In its official SOC 2 guide, the American Institute of Certified Public Accountants (AICPA) does provide "points of focus" for each Trust Services Criteria (formerly Trust Services Principles). These points of focus are examples of how an organization can satisfy requirements for each criterion. They're intended to help organizations and service providers design and implement their control environment.
It’s important to note that the points of focus are not requirements. They're guidelines to help you better understand what you can do to meet each requirement. They’re also a good resource for understanding how an auditor will think about each TSC when evaluating and testing your organization's controls.
Here’s an example from the AICPA SOC 2 guide showing points of focus for CC1.1: Demonstrating a commitment to integrity and ethical values.
The second point of focus listed discusses standards of conduct that are clearly defined and communicated across all levels of the business. Implementing a Code of Conduct policy is one example of how organizations can satisfy CC1.1’s requirements.
So while there are specific criteria required for compliance, how your organization satisfies them is up to you and your CPA auditor. Ultimately, no two SOC 2 audits are identical.

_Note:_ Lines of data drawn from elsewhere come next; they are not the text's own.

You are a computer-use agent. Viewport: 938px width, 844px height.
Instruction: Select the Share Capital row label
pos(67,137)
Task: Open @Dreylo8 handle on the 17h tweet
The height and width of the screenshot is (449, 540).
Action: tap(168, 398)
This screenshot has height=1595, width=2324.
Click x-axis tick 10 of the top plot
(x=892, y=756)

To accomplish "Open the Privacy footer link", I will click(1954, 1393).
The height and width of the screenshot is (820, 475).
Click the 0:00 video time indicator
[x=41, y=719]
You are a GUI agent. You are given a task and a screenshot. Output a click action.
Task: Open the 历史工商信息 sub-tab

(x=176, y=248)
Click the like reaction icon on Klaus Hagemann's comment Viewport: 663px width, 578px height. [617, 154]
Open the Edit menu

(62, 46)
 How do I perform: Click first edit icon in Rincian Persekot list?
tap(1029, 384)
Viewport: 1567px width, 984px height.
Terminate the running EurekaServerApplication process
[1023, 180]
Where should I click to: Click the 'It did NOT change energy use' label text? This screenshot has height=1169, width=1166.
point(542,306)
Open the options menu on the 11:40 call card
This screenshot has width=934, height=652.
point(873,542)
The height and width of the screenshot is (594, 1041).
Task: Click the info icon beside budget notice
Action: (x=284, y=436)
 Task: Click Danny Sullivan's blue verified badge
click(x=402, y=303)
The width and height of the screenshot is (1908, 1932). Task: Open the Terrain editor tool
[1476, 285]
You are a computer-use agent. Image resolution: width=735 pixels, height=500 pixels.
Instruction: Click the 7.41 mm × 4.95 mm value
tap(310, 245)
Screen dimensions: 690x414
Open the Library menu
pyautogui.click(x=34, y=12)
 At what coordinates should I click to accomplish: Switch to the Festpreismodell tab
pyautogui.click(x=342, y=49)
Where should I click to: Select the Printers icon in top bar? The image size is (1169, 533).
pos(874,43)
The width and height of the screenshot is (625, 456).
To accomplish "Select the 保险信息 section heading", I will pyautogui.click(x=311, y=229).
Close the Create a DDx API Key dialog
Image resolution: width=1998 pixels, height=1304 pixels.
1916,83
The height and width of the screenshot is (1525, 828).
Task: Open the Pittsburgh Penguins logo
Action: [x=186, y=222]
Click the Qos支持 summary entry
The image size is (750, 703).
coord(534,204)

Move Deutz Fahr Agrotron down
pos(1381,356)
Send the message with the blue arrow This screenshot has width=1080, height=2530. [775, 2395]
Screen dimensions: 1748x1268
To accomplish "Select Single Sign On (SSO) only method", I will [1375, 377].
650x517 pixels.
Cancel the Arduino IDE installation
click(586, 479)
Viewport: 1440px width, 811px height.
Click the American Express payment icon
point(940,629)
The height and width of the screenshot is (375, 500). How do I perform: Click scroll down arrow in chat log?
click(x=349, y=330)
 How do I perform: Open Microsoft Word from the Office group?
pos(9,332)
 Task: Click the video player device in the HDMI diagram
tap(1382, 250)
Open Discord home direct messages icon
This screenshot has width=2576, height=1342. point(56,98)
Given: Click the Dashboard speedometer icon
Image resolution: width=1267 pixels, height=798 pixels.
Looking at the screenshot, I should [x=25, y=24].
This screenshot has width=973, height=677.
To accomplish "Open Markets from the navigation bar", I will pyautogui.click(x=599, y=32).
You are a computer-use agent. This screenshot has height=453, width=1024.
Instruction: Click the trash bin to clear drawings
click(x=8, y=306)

Let’s explore what each Trust Services Criteria means and what service organization controls an auditor might look for based on each.
SOC 2 Controls List
Security Controls
Security is the fundamental core of SOC 2 compliance requirements. The category covers strong operational processes around security and compliance. It also includes defenses against all forms of attack, from man-in-the-middle attacks to malicious individuals physically accessing your servers.
An auditor might check for two-factor authentication systems and web firewalls. They’ll also look at things that indirectly affect cybersecurity and data security, like policies determining who gets hired for security roles.
Privacy Controls
Privacy applies to any information that’s considered sensitive. To meet the SOC 2 requirements for privacy, an organization must communicate its policies to anybody whose customer data they store.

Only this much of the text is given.